Elliot was committed — albeit with a gleam in his eye and a spring in his step — to making the world a better place any way he could.
He was preoccupied with genocide and its causes and devoted his last several years to working on “empathy” as a teachable subject. He believed if you could get the young to think empathetically, you could avoid a lot of misery in conflict zones. Even while cancer was chewing up his body, he worked to support the teaching of empathy in Africa.
He was a highly empathetic man himself. I met him at my first attendance at the Boston Global Forum, and he drove me from Harvard Square to South Station to get a train to Providence, R.I. Trains came and went. He parked his car and we talked — and talked and talked. It was as though we had gone middle school together. Elliot was not just a friend, he was a total friend.
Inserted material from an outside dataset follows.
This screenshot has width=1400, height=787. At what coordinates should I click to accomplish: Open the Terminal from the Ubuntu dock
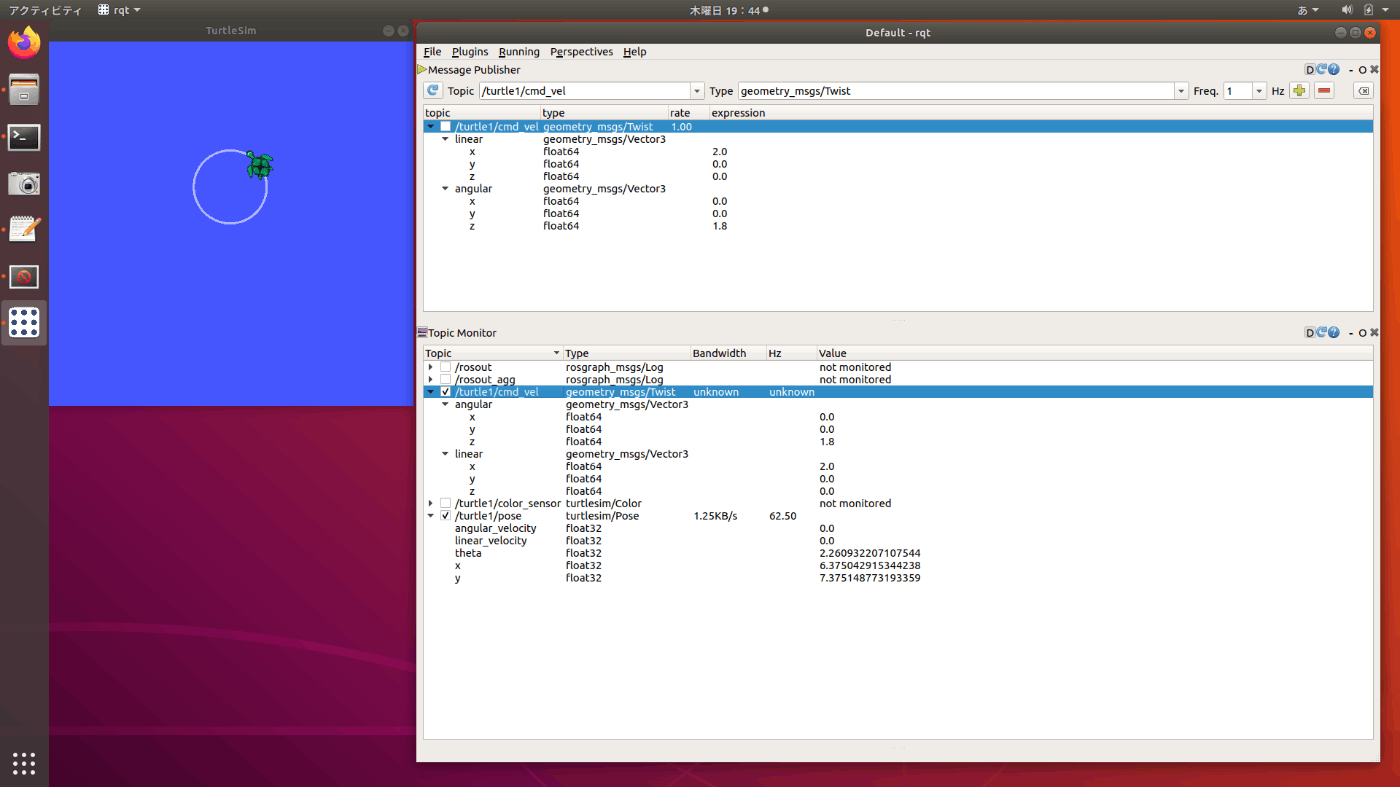pyautogui.click(x=24, y=138)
His life was as incredible as it was full. His father worked in a tanning factory and died early from the poisons which were part of that trade at that time. Elliot told me he vowed not to suffer the same fate; he went to dental school and became the first periodontist in Worcester, Mass. Earlier he did his military service in the Air Force as an officer-dentist.
But he did more than treat patients. He taught at Harvard for 30 years, and was an avid blue-water sailor, race car driver and tennis player.
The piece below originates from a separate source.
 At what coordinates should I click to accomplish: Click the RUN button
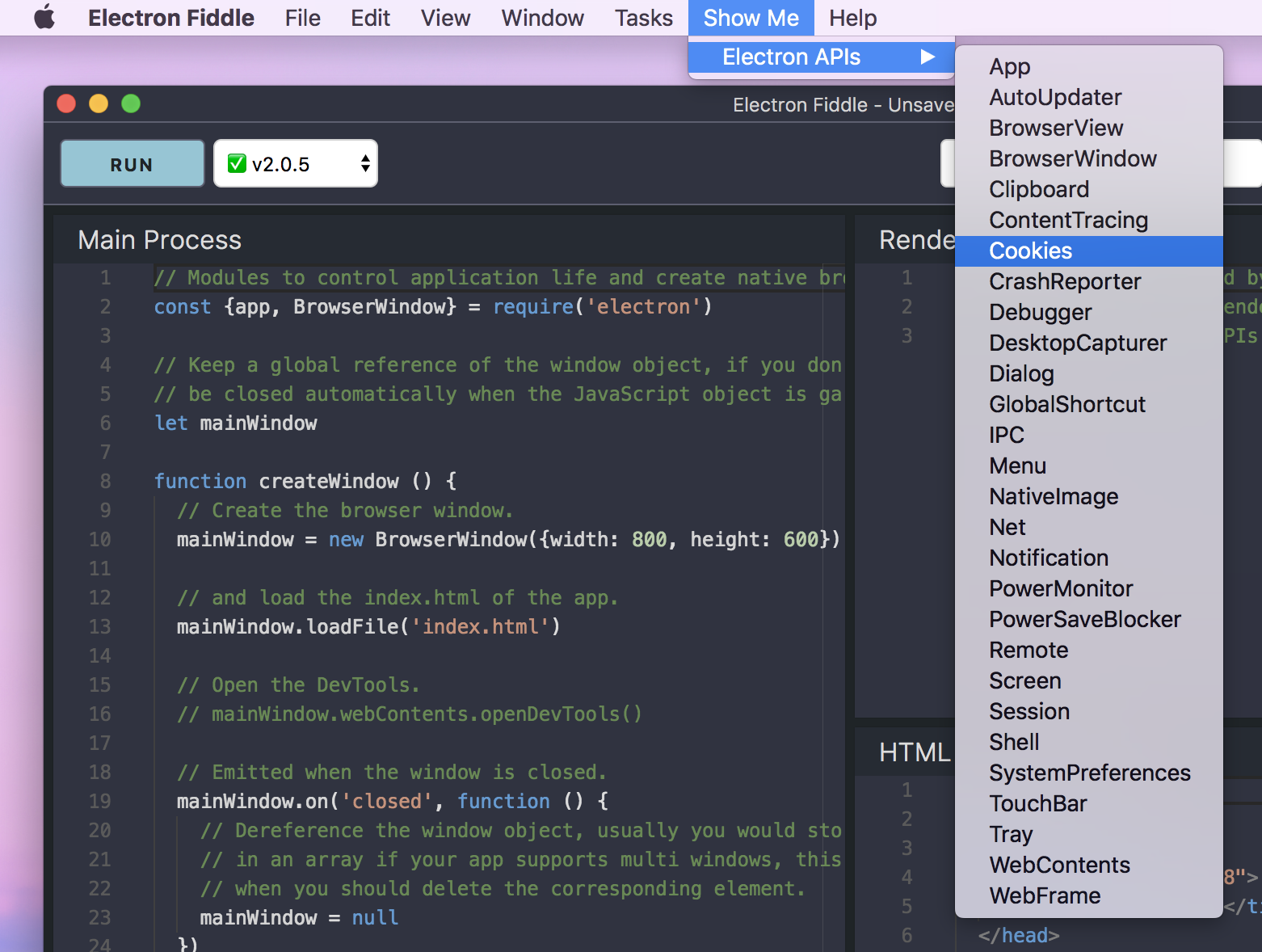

He learned photography (he said street photography was his favorite) and painting and exhibited his work. All his art reflected his life’s passion: the contrast between good and evil. Every painting shows good balancing evil.
He and his wife Regina raised three sons and continued their life in Worcester — when he wasn’t in the driver’s seat of a race car, at the helm of a yacht, dabbing paint on a canvas, or looking through a camera’s viewfinder.
When the Boston Global Forum was getting underway, Tuan asked Elliot to be the chief operating officer. He threw himself into that with brio, as he did everything else.
Photo: Eliot Salloway (far left) at Boston Global Forum meeting in 2013 at Harvard University
In the end, if kindness is the greatest thing that can be said of a man, and I think it is, then Elliot was great that way as well as a physician, a father and a teacher of men. He was a man of action with a heart as big as the oceans he sailed. He had fun. He was fun.
Elliot Salloway was an incandescent presence wherever he was, and I am one of a legion who will miss him.